Derrière une écologie cosmétique, un projet politique de gentrification bobo
Qu’Anne Hidalgo en soit ou non consciente, son projet de ramblas conduira à une mutation sociologique majeure du XIe arrondissement. De quartier sinon populaire du moins socialement mélangé, celui-ci se transformera progressivement en zone de divertissement dit « festif », pour le plus grand bonheur des hipsters et des easy clubbers coutumiers du binge drinking (boire autant que possible pour être ivre le plus vite possible – l’équivalent éthylique de la « défonce »). La dégradation du cadre de vie, ne serait-ce qu’en termes de bruit et d’hygiène, l’augmentation des prix de la consommation courante et des loyers, le basculement du parc locatif vers le secteur hautement lucratif de la location saisonnière du type Airbnb se traduiront par l’éviction de ses habitants les plus modestes et des familles, et donc par la fermeture à terme des services publics, à commencer par celle des écoles.
Nulle politique fiction dans cette sombre prédiction. C’est ce qu’ont déjà connu plusieurs quartiers de Paris Centre qui ne cessent de perdre leurs habitants. Depuis deux siècles l’histoire de Paris est d’ailleurs coutumière de ces basculements qui ont progressivement chassé les classes populaires de sa partie occidentale, puis méridionale, avec l’embourgeoisement des XVe et XIVe arrondissements lors des Trente Glorieuses.

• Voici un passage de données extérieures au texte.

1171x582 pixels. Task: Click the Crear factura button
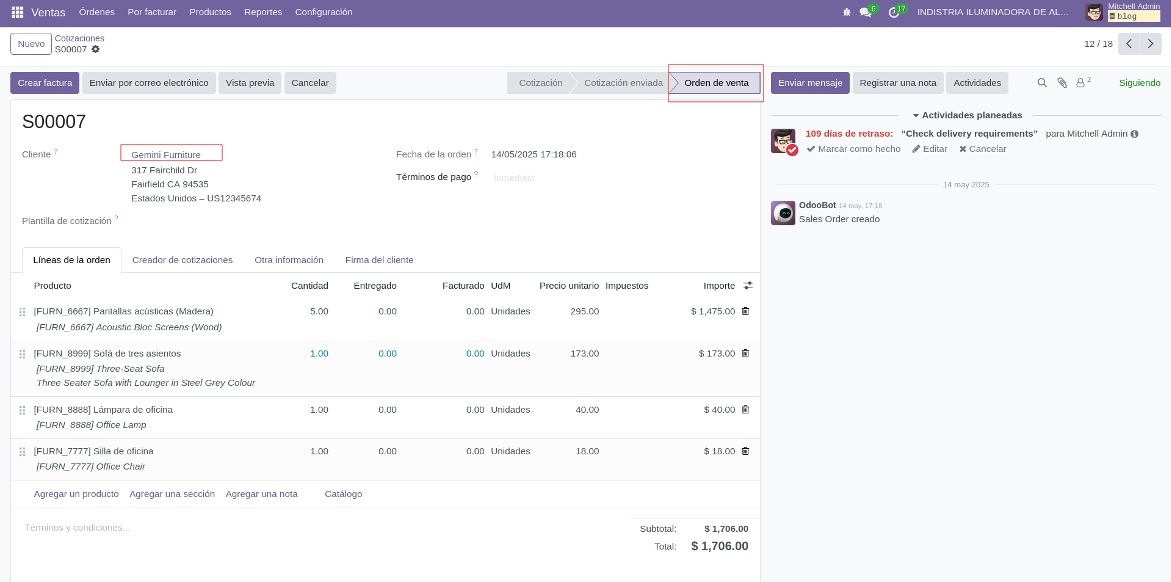click(x=45, y=83)
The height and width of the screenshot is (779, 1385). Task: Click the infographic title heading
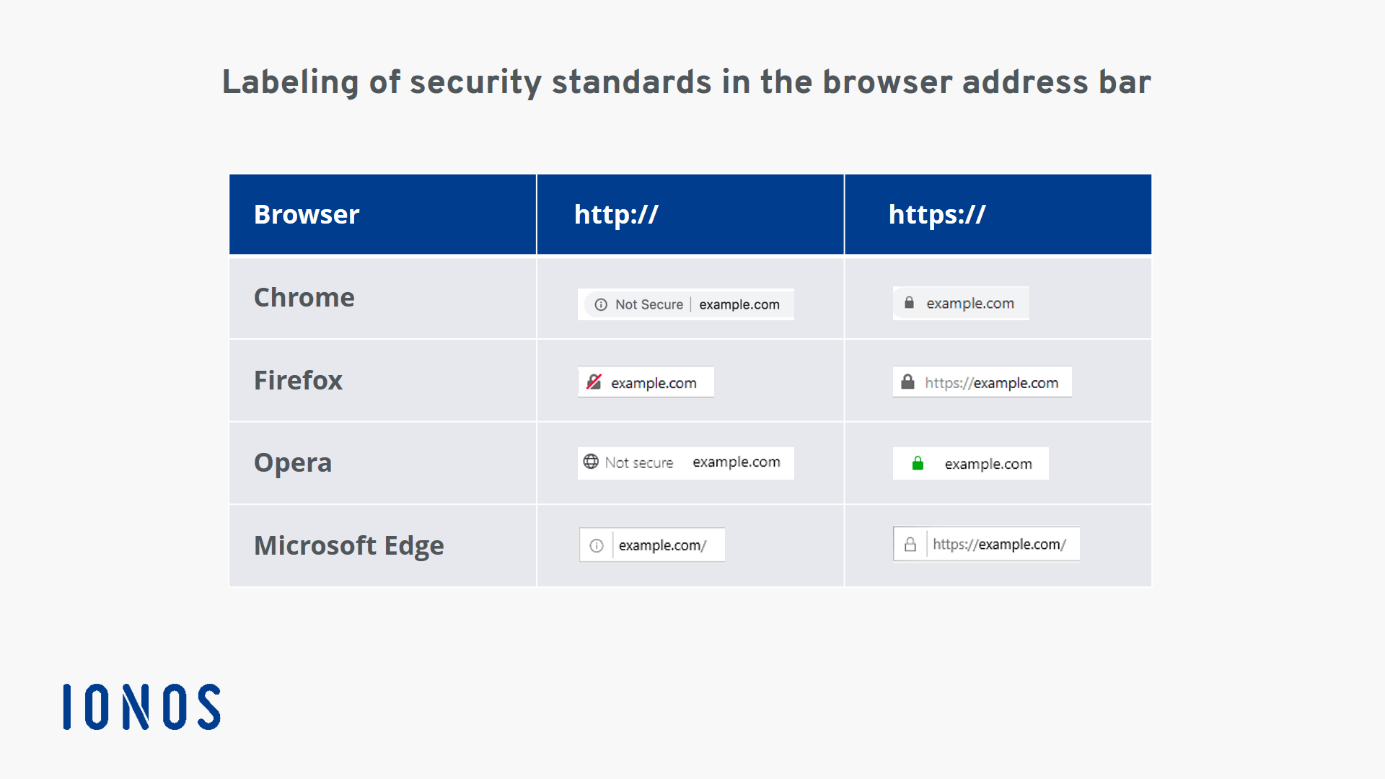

La « boboification » du XIe arrondissement, que nous promet le projet des ramblas, serait un pas de plus, décisif, dans la « purification sociale » de la capitale et la relégation de ses classes moyennes et populaires dans les banlieues les plus proches, elles-mêmes en voie de gentrification, à l’instar de Montreuil. L’ultime inconséquence de la gauche parisienne aura été de favoriser ce processus d’embourgeoisement quand bien même elle s’emploie à développer l’habitat social.
Néanmoins, dans le XIe arrondissement, la résistance s’organise et la bronca contre les ramblas d’Anne Hidalgo monte en puissance. Non pour des raisons politiciennes ou par « anti-hidalgoisme » primaire, mais tout simplement parce que les habitants refusent ce mégaprojet hors sol et coûteux auquel ils n’ont jamais été associés et dans lequel ils ne se reconnaissent pas.
Que les élu(e)s ne s’y trompent pas, pourtant ! Derrière cette bronca montante il y a aussi la récusation d’un exercice bureaucratique et autoritaire du pouvoir qui est de plus en plus mal supporté par une population mieux éduquée qu’auparavant. Les Parisiens ne se satisfont plus du jeu de bonneteau municipal qu’autorisent le feuilletage institutionnel de la Mairie de Paris et des mairies d’arrondissement et le trompe l’œil de la démocratie faussement qualifiée de « participative ».
Si les institutions politiques de la Ve République sont en crise notoire, celles de la démocratie locale ne se portent pas beaucoup mieux. Les attaques injustifiables dont les maires sont les cibles dans l’ensemble du pays sont les symptômes du mal profond qui ronge cette dernière. La superposition et les chevauchements des compétences des mairies d’arrondissement, de la Mairie de Paris, de la Préfecture de Police et, pour faire bonne mesure, de la région Ile-de-France sont le pendant métropolitain de l’intercommunalité dans les campagnes. Plus personne ne peut plus suivre le cheminement des décisions livrées clefs en main par des bureaux d’étude et qui deviennent opaques, arbitraires, purement technocratiques. Ce sont aussi ces questions que soulève l’utopie malfaisante des ramblas du XIe arrondissement.